Transient response under ultrafast interband excitation of an intrinsic graphene

TL;DR

This paper theoretically investigates the ultrafast transient carrier dynamics in intrinsic graphene under interband excitation, analyzing energy relaxation, generation-recombination processes, and their effects on optical and electrical responses.

Contribution

It provides a detailed theoretical analysis of carrier distributions and transient responses in graphene during ultrafast excitation, considering different scattering regimes.

Findings

Transient optical response depends on relaxation and recombination dynamics.
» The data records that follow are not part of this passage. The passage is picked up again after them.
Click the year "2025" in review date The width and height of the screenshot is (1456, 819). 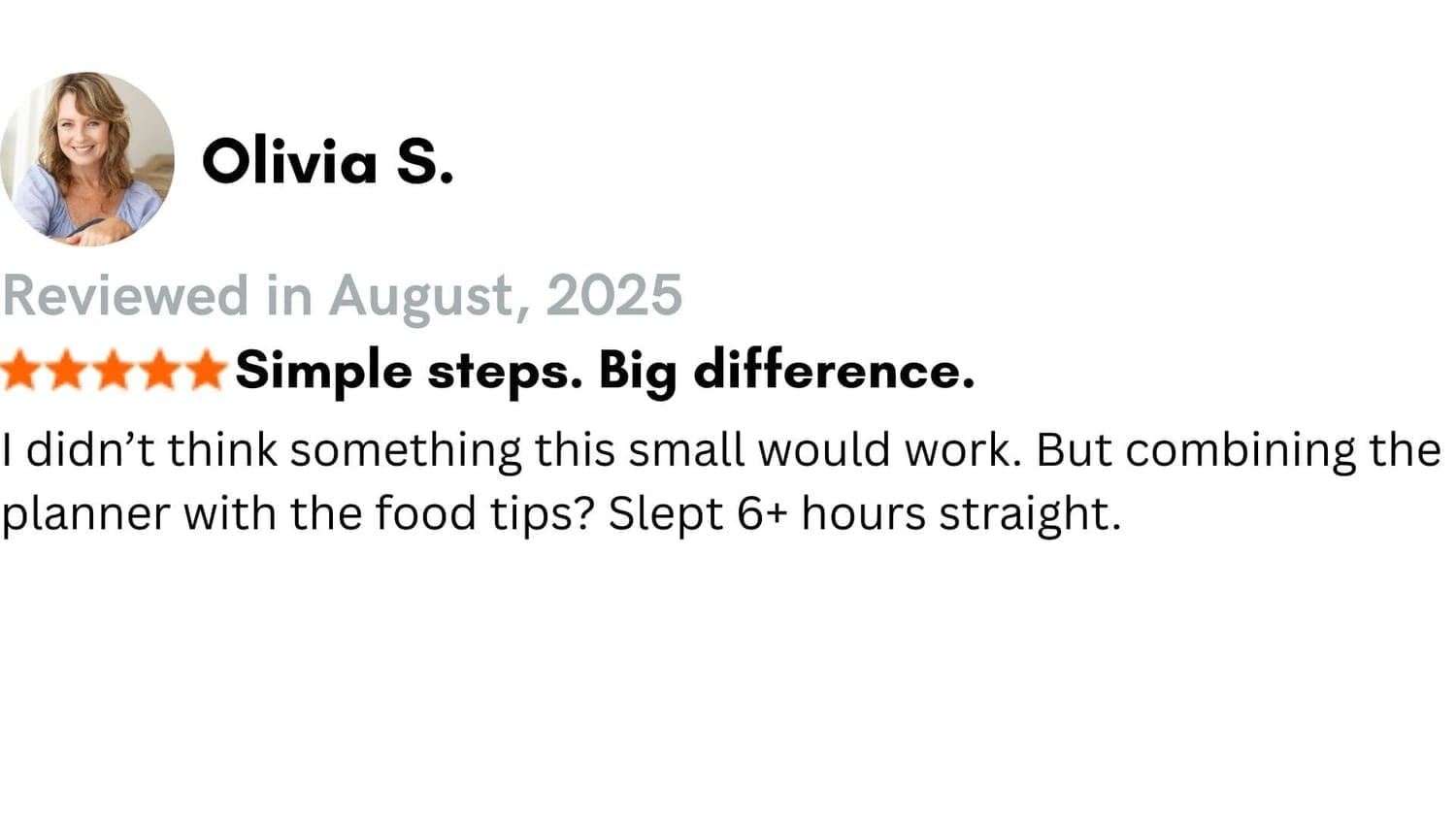pos(613,295)
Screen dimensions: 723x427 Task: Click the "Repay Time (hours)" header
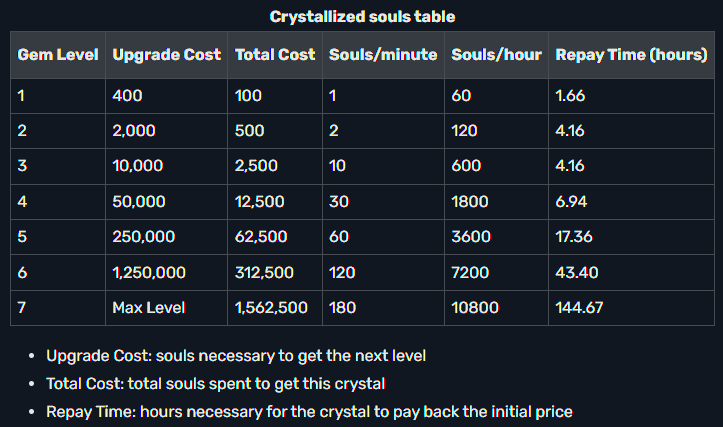[x=630, y=55]
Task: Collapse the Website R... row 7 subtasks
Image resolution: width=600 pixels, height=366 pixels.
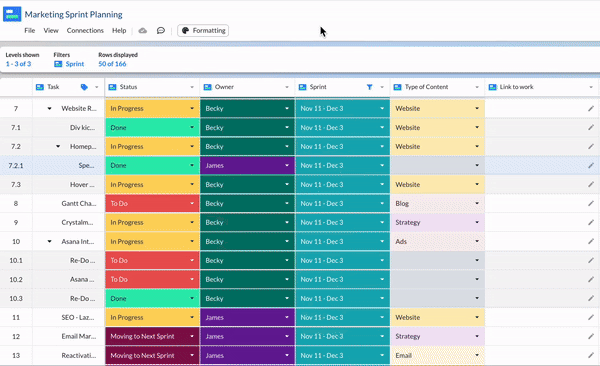Action: (49, 109)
Carrier distributions vary significantly between negligible and dominant intercarrier scattering.

Energy relaxation involves quasielastic acoustic phonon scattering and thermal radiation processes.

Abstract

The transient evolution of carriers in an intrinsic graphene under ultrafast excitation, which is caused by the collisionless interband transitions, is studied theoretically. The energy relaxation due to the quasielastic acoustic phonon scattering and the interband generation-recombination transitions due to thermal radiation are analyzed. The distributions of carriers are obtained for the limiting cases when carrier-carrier scattering is negligible and when the intercarrier scattering imposes the quasiequilibrium distribution. The transient optical response (differential reflectivity and transmissivity) on a probe radiation and transient photoconductivity (response on a weak dc field) appears to be strongly dependent on the relaxation and recombination dynamics of carriers.